At the heart of our partnership is a simple idea: every woman deserves to be met.

She should be met medically, with skill and vigilance.

She should be met emotionally, with patience and compassion.

She should be met as an individual, not merely as a diagnosis, a room number or a set of risk factors.

She should be given evidence without being reduced to statistics.

She should be able to express fear without being dismissed as difficult.

She should be able to change her mind.

She should be able to ask questions.

She should be supported when birth unfolds physiologically and cared for compassionately when medical intervention becomes necessary.

Being met does not guarantee a particular birth outcome.

It changes how the woman experiences the journey towards that outcome.


The Future Is Collaborative

The publication of ACOG’s guidance is encouraging, but a statement alone will not transform maternity care.

Transformation happens in the birth room.

It happens when a doctor pauses to explain.

It happens when a doula communicates respectfully.

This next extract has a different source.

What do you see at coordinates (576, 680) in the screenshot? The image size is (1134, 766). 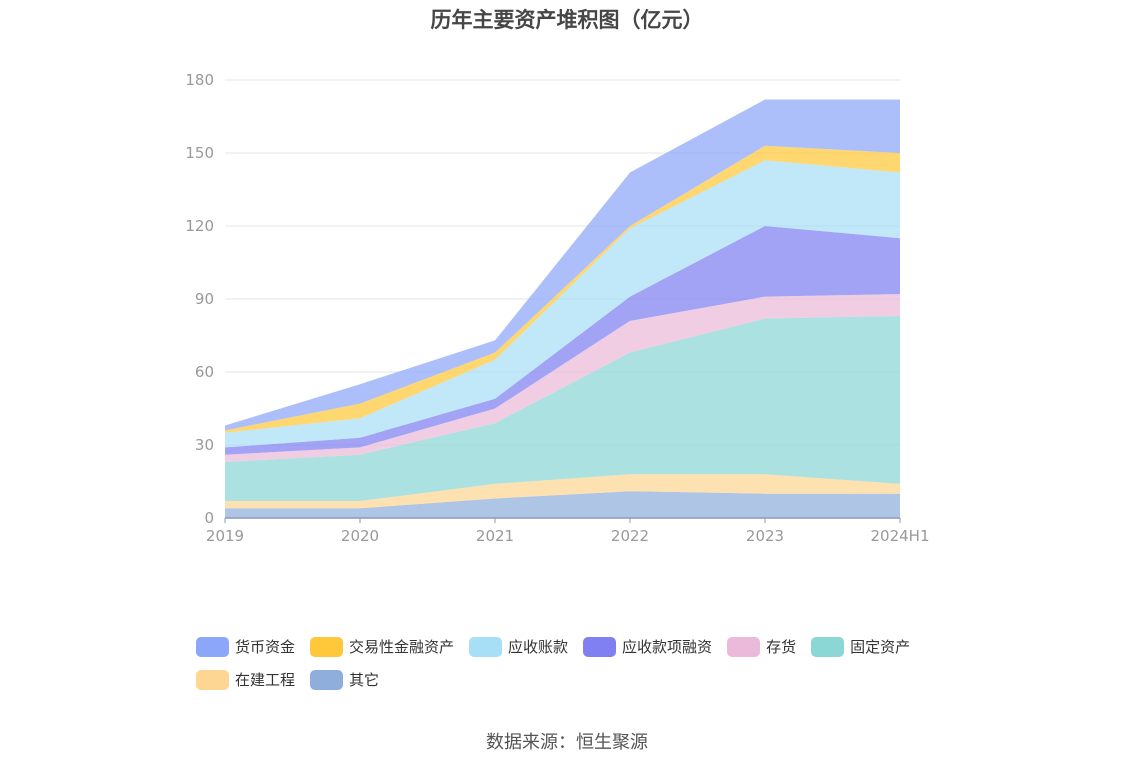 I see `legend-row: 在建工程 其它` at bounding box center [576, 680].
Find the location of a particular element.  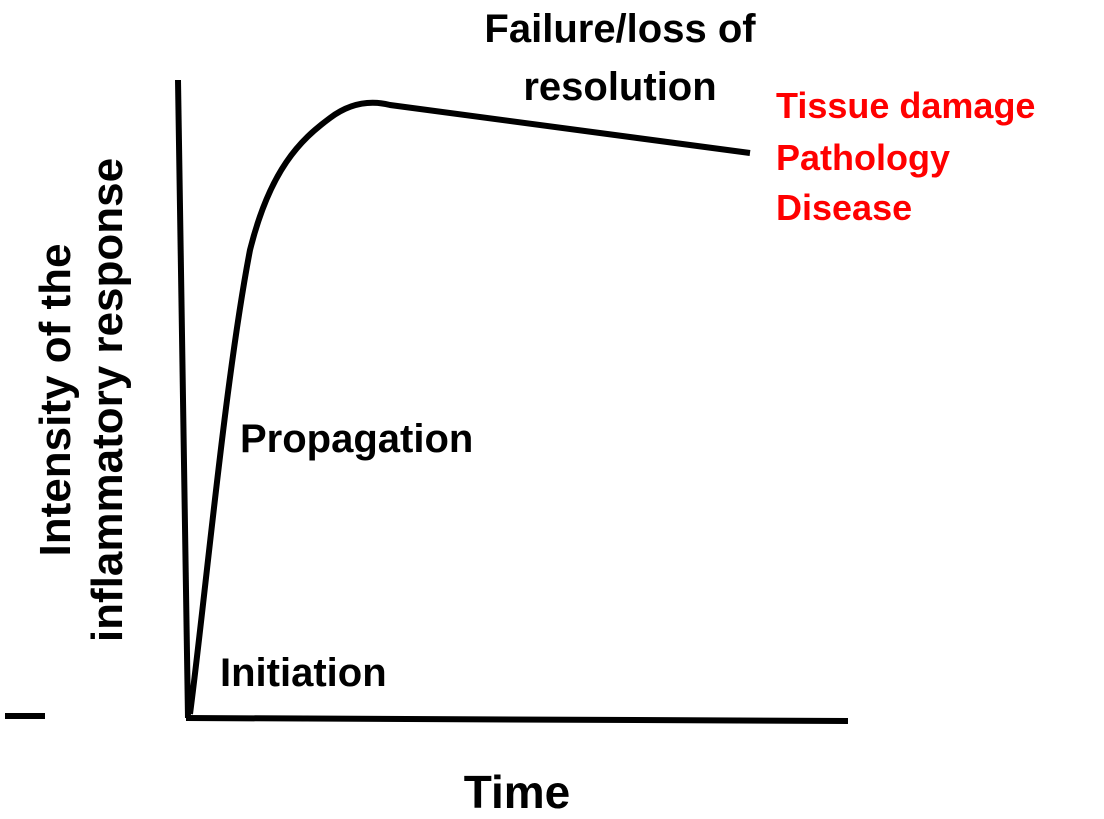

y-axis-label-line: inflammatory response is located at coordinates (108, 400).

It happens when a nurse recognizes the doula as part of the mother’s chosen support system.

It happens when hospital leadership creates policies that support collaboration rather than confusion.

It happens when everyone remembers that the mother is not an observer of her own birth.

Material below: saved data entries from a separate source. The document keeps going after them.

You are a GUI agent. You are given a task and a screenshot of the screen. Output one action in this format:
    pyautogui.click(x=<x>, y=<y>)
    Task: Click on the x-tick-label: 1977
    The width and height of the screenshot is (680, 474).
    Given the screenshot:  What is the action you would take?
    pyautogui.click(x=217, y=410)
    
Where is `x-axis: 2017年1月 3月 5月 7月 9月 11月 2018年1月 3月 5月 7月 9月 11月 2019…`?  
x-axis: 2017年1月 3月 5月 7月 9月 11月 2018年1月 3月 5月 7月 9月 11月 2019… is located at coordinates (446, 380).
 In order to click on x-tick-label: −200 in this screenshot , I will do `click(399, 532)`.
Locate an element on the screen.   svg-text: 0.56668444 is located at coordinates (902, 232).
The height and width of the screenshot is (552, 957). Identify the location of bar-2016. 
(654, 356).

More than two years ago, we chose to work together because we believed that medicine and doula care could meet without either losing its identity.

We still believe that.

The doctor does not become less medical by listening to a doula.

The doula does not become less protective of physiology by respecting medicine.

Both become more capable of seeing the whole woman.

We welcome ACOG’s guidance not as the beginning of this conversation, but as an important affirmation of what many collaborative doctors, midwives, nurses and doulas have already discovered:

Birth is better served when the people surrounding the mother stop standing on opposite sides of the room.

The future of maternity care is not doula versus doctor.

It is not physiology versus medicine.

It is skilled, respectful people bringing their different forms of knowledge together—and placing the mother at the centre of them all.


Dr. Mohammed Agha is a consultant obstetrician and gynecologist .

Caridad Saenz is a birth and postpartum doula, educator, author and Birth Guardian who works to bridge physiological birth, emotional care and respectful medical collaboration.